Reconocer que esta es la estructura del juego al que jugamos nos permite jugarlo de un modo distinto. Nuestra forma de prestar atención al momento presente determina en gran medida el carácter de nuestra experiencia y, por lo tanto, la calidad de nuestra vida. Místicos y contemplativos lo dicen desde hace siglos, pero son cada vez más las investigaciones científicas que lo corroboran.
Pocos años después de mi doloroso encuentro con la soledad, en el invierno de 1987, tomé una droga llamada 3,4-metilenedioximetanfetamina (MDMA), comúnmente conocida como éxtasis, y mi opinión sobre el potencial de la mente humana cambió profundamente. Aunque la MDMA se generalizó en discotecas y fiestas en la década de los 1990, en aquel momento no conocía a nadie de mi generación que la hubiera probado. Una noche, algunos meses antes de cumplir veinte años, un amigo mío y yo decidimos tomarla.

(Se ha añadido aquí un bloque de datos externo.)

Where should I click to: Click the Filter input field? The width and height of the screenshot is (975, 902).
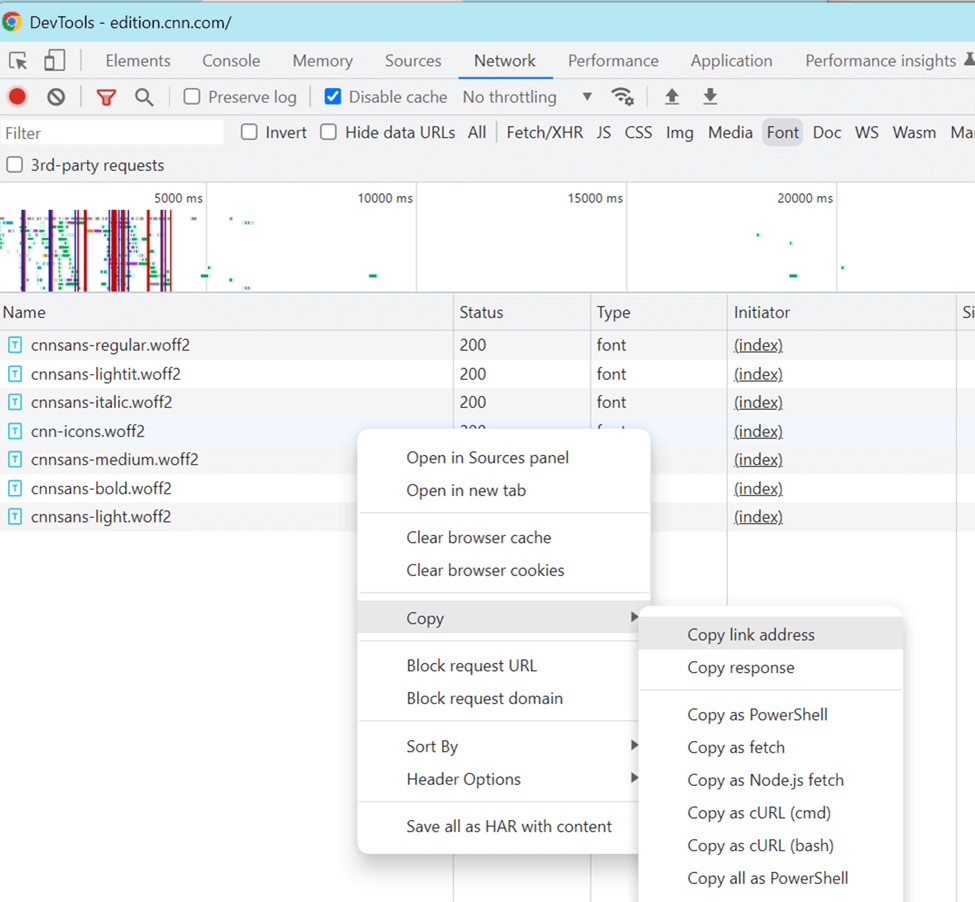coord(112,131)
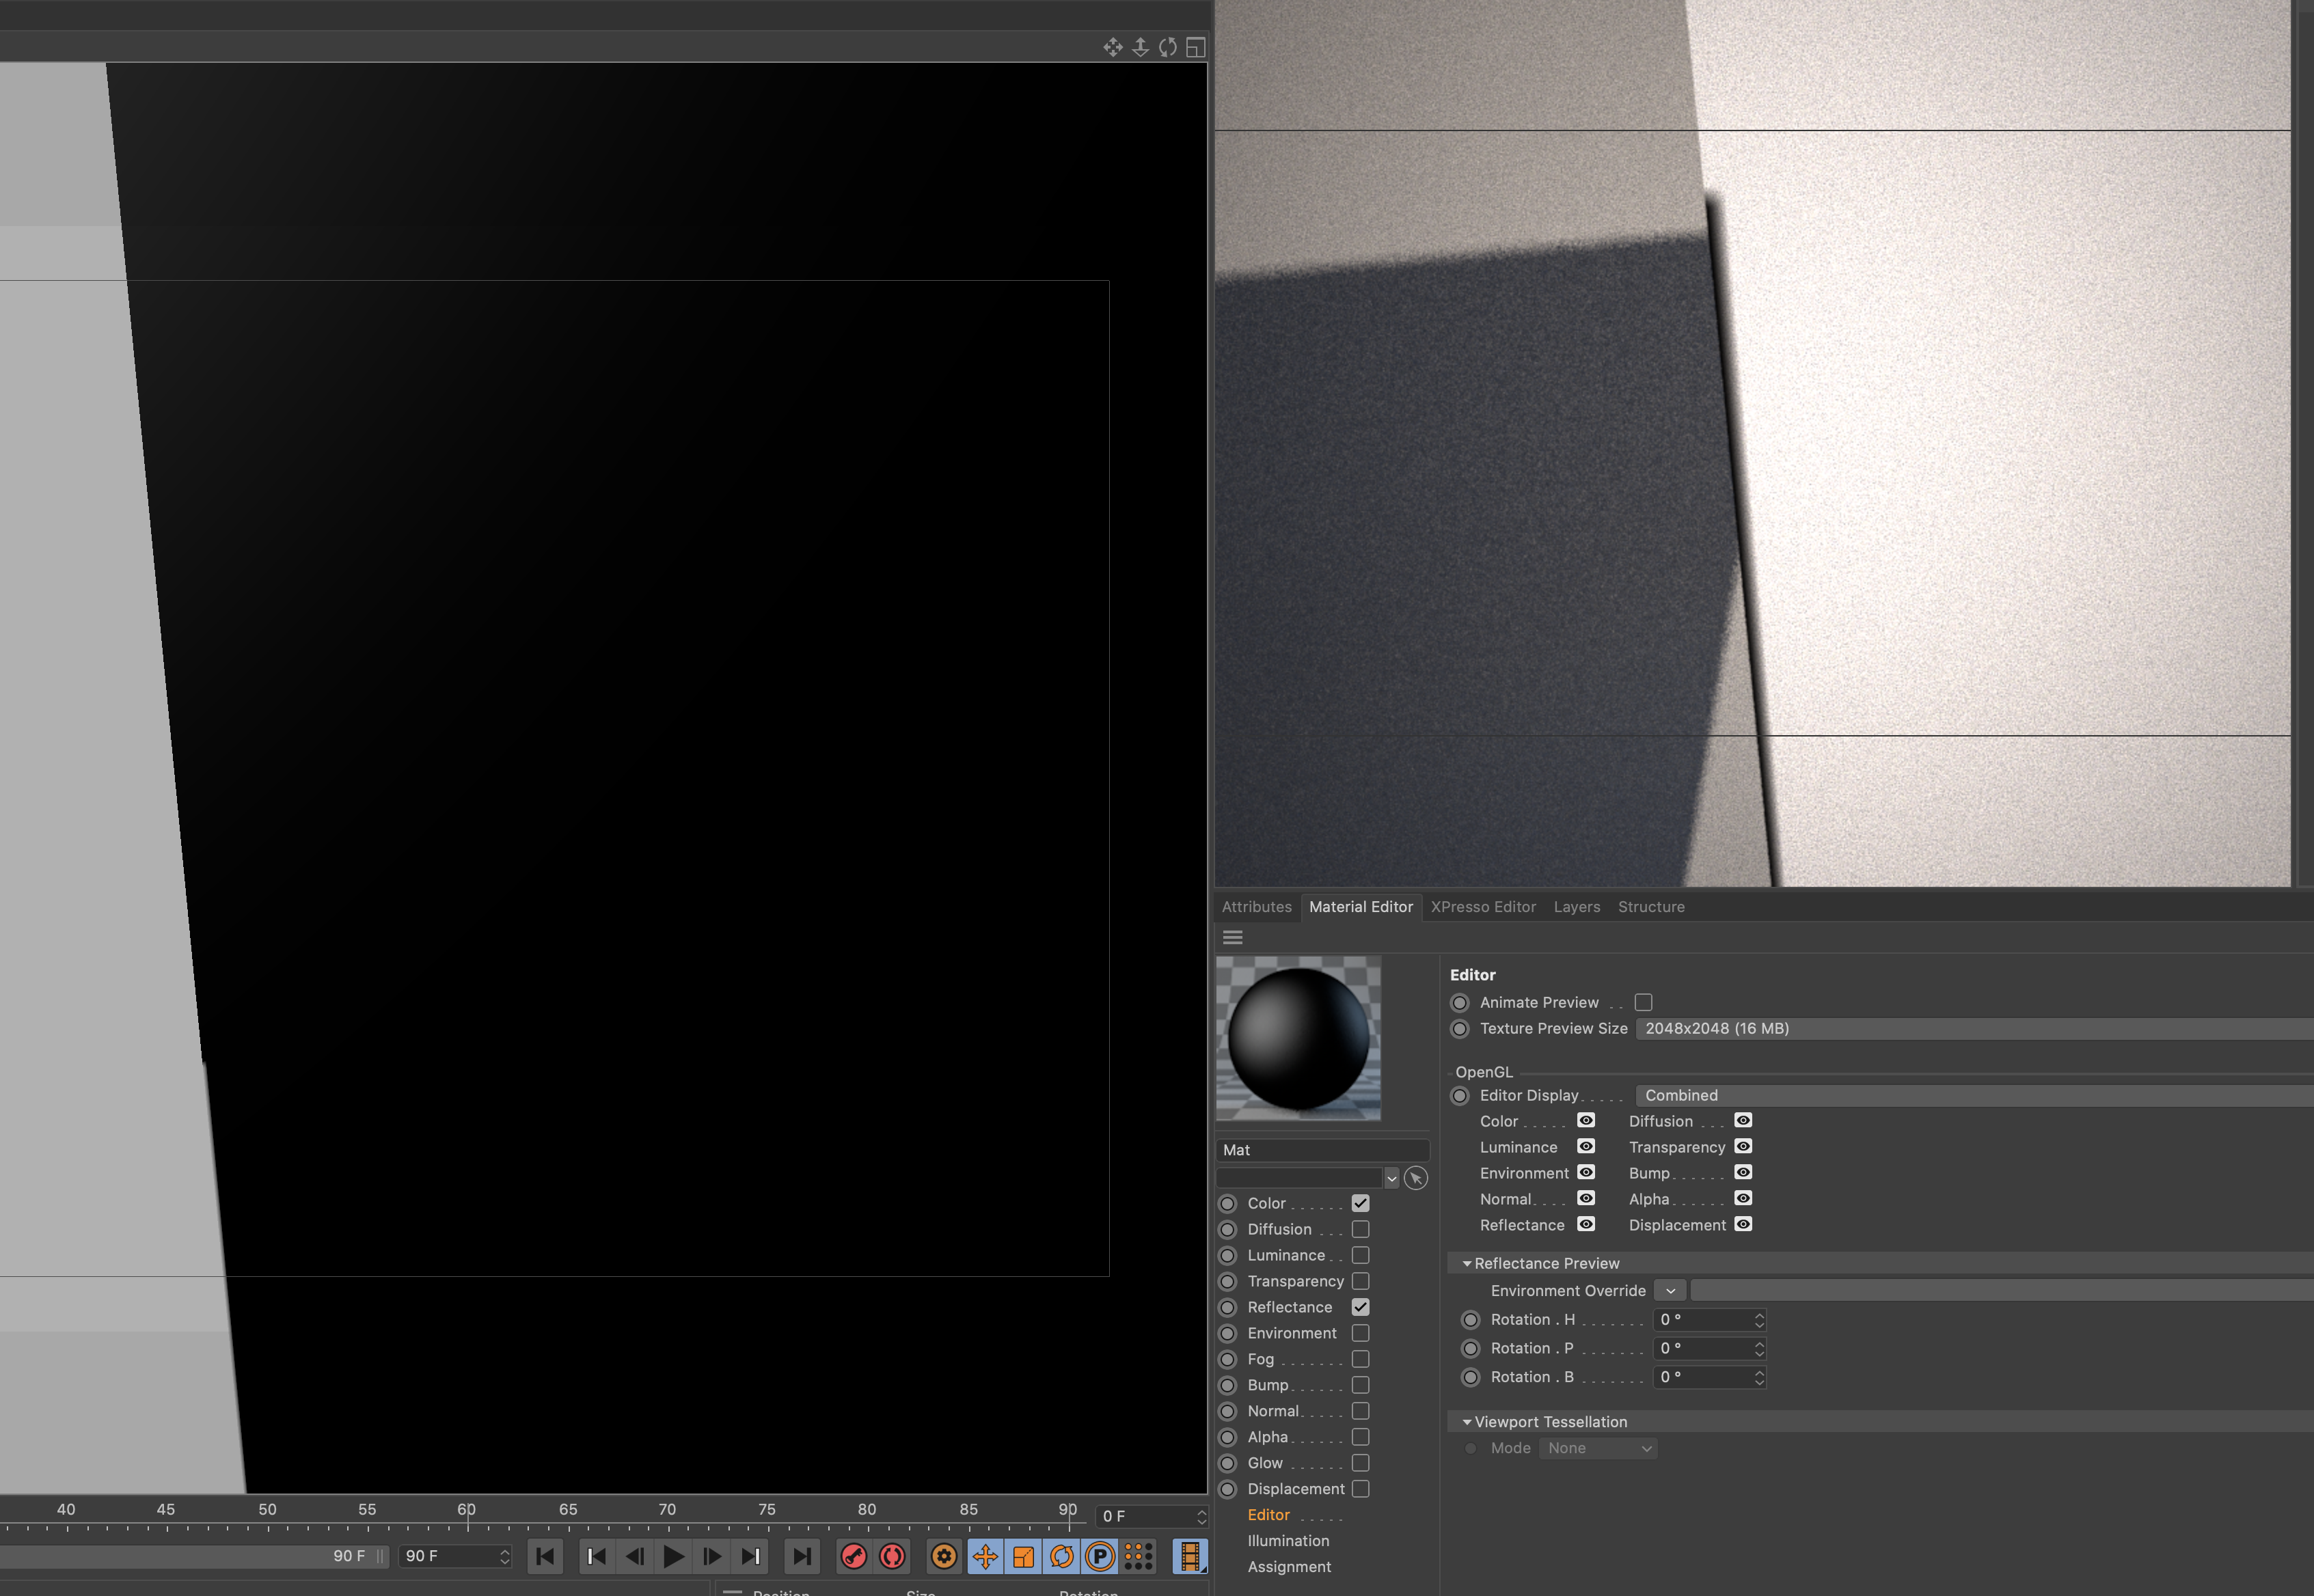Toggle Rotation keyframe recording icon

(x=1062, y=1556)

El escenario de nuestro experimento se parecía bastante poco a las condiciones de abandono dionisíaco en que actualmente se suele consumir la MDMA. Estábamos solos en una casa, sentados el uno frente al otro en los extremos de un sofá, y conversábamos tranquilamente mientras la droga se iba abriendo paso en nuestra cabeza. A diferencia de otras drogas con las que estábamos familiarizados, marihuana y alcohol, la MDMA no nos produjo ninguna sensación de distorsión en nuestros sentidos. Nuestra mente parecía estar completamente clara.
Sin embargo, de repente, en medio de esta normalidad, me sorprendió saber que amaba a mi amigo. Esta idea no debería haberme sorprendido, al fin y al cabo era uno de mis mejores amigos. Pero a aquella edad no tenía por costumbre pensar en lo mucho o poco que amaba a los hombres que había en mi vida. En aquel momento podía sentir que le amaba, y aquel sentimiento tenía implicaciones éticas que de repente me parecieron tan profundas como ahora me parecen vulgares sobre el papel: quería que mi amigo fuera feliz.
Aquella convicción me invadió con tanta intensidad que fue como si algo cediera en mi interior. De hecho, aquel conocimiento pareció reestructurar mi mente. Mi capacidad para la envidia, por ejemplo –ese sentimiento de sentirse disminuido por la felicidad de otra persona–, parecía el síntoma de una enfermedad mental que se hubiera desvanecido sin dejar rastro. En aquel momento me resultaba tan imposible sentir envidia como sacarme mis propios ojos. ¿A mí qué más me daba que mi amigo fuera más guapo o mejor deportista que yo? Si hubiera podido ofrecerle aquellas virtudes, lo habría hecho. Un verdadero deseo de verlo feliz hacía mía su felicidad.